Irish-Australian singer Johnny Logan sings during a rehearsal for the first semi-final in the supporting program of the Eurovision Song Contest (ESC) 2024. Photo: Jens Büttner/dpa via Reuters Connect

Ireland’s three-time Eurovision winner Johnny Logan said he supports the country’s national broadcaster in its decision to pull out of the 2026 Eurovision Song Contest after organizers said Israel will be allowed to participate.

Johnny Logan said he was “proud” of RTÉ’s decision and thinks the European Broadcasting Union (EBU), which organizes the competition, should have Israel “removed” from next year’s Eurovision contest, set to take place in May in Vienna, Austria. “I really feel that in this case, RTÉ definitely made the right decision,” he said on RTÉ’s radio news program “This Week.”

“I don’t think that Israel should be allowed to hide under the umbrella of the Eurovision … make it look as though, everything’s OK, business as usual, because it’s not. I think most people in Ireland would agree with that,” Logan added. “I think that the EBU should have made a decision regarding Israel, a decision removing them from the show and taking that decision away from individual countries. But being as it is. I really think that what Ireland, what RTÉ, have done is exactly the right thing to do. I support them 100 percent.”

The EBU ruled last week that Israel can compete in next year’s contest, despite backlash over Israel’s participation because of its military campaign against Hamas terrorists in the Gaza Strip. Following the EBU’s decision, the national broadcasters of Spain, the Netherlands, Ireland, and Slovenia confirmed their withdrawal from the competition. Logan called on the national broadcasters of other countries to also boycott the 2026 Eurovision because of Israel’s involvement.
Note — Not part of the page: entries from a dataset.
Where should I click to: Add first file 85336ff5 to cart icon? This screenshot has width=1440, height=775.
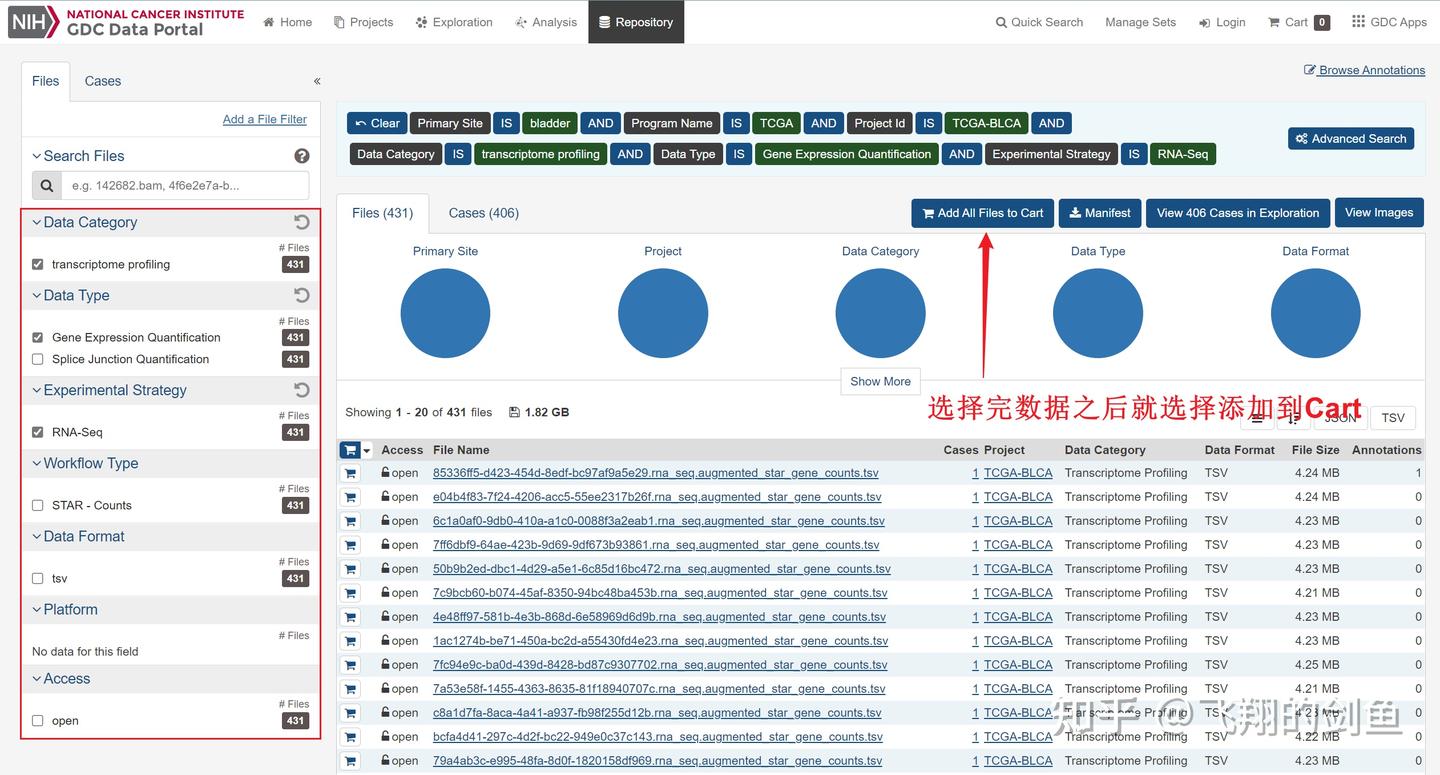click(350, 473)
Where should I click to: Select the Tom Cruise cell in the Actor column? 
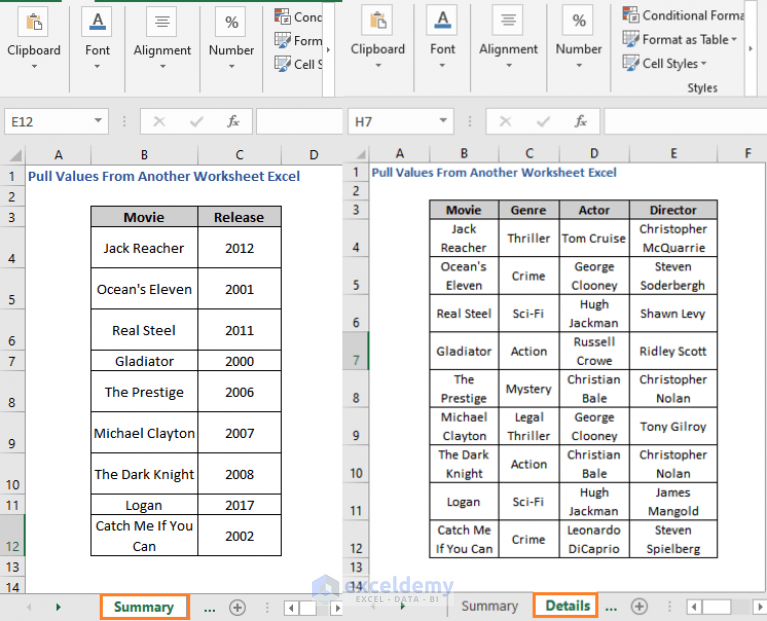click(594, 238)
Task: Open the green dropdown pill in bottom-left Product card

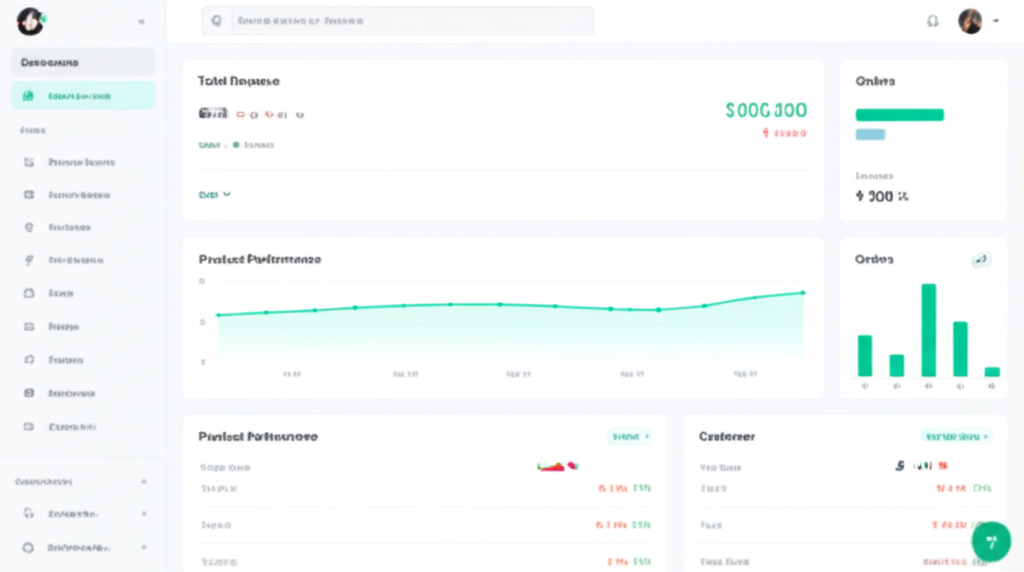Action: [630, 437]
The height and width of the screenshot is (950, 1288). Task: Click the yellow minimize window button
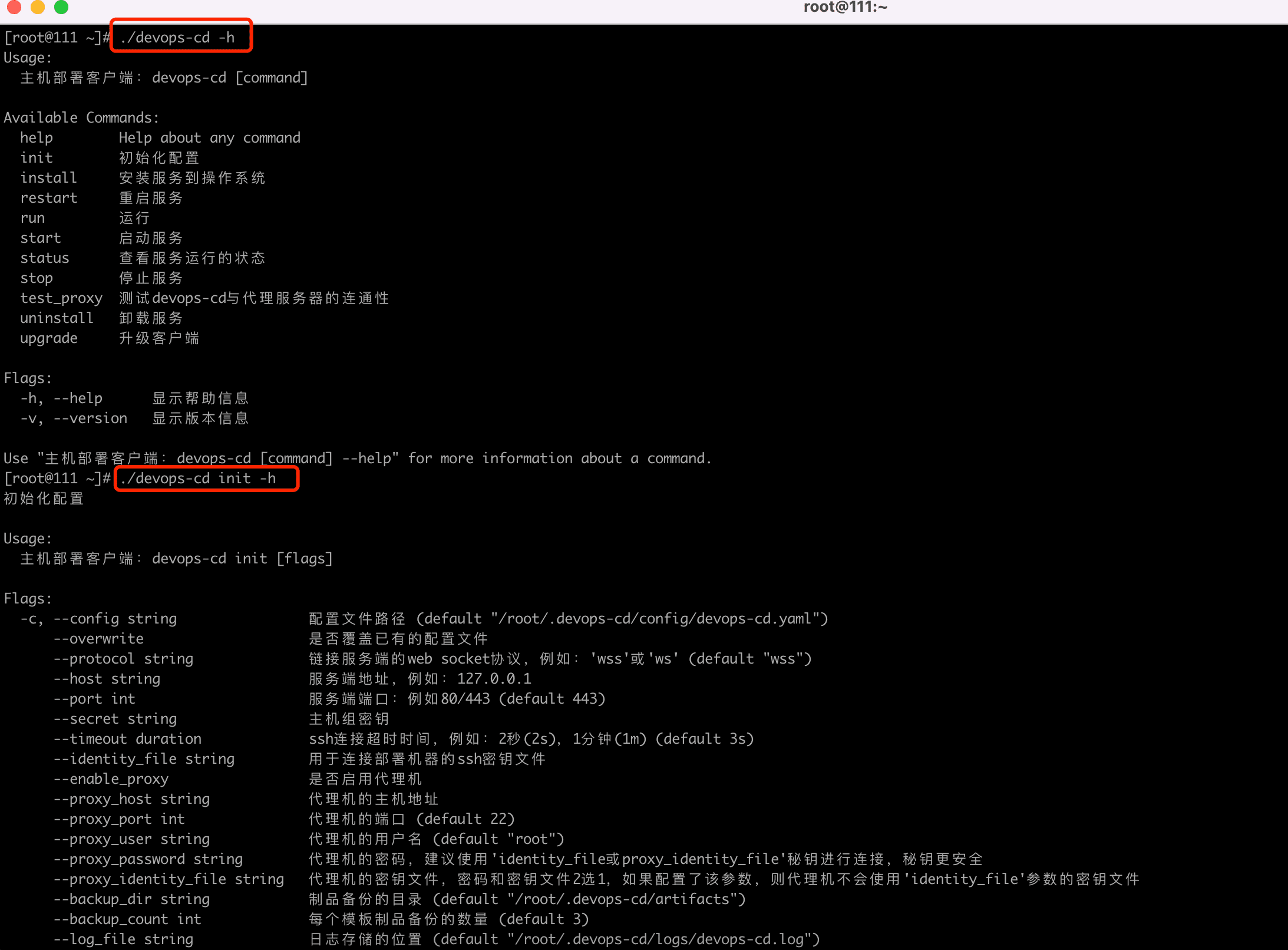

“And it’s not about the Israeli people, it’s about the people in charge of Israel, the governments that have been making these decisions,” he added. Logan said he believes Israel being allowed to participate “adds a kind of respectability to the way they’ve behaved.”

Logan noted that the Eurovision Song Contest has turned political in the past, and cited as an example Russia being removed from the competition following its invasion of Ukraine. “They did it with Russia in the Eurovision. They say that the Eurovision is nonpolitical but the reality of it is when it is necessary it becomes political,” Logan said.  “The Eurovision has been really good to me, but I do feel very strongly about it.”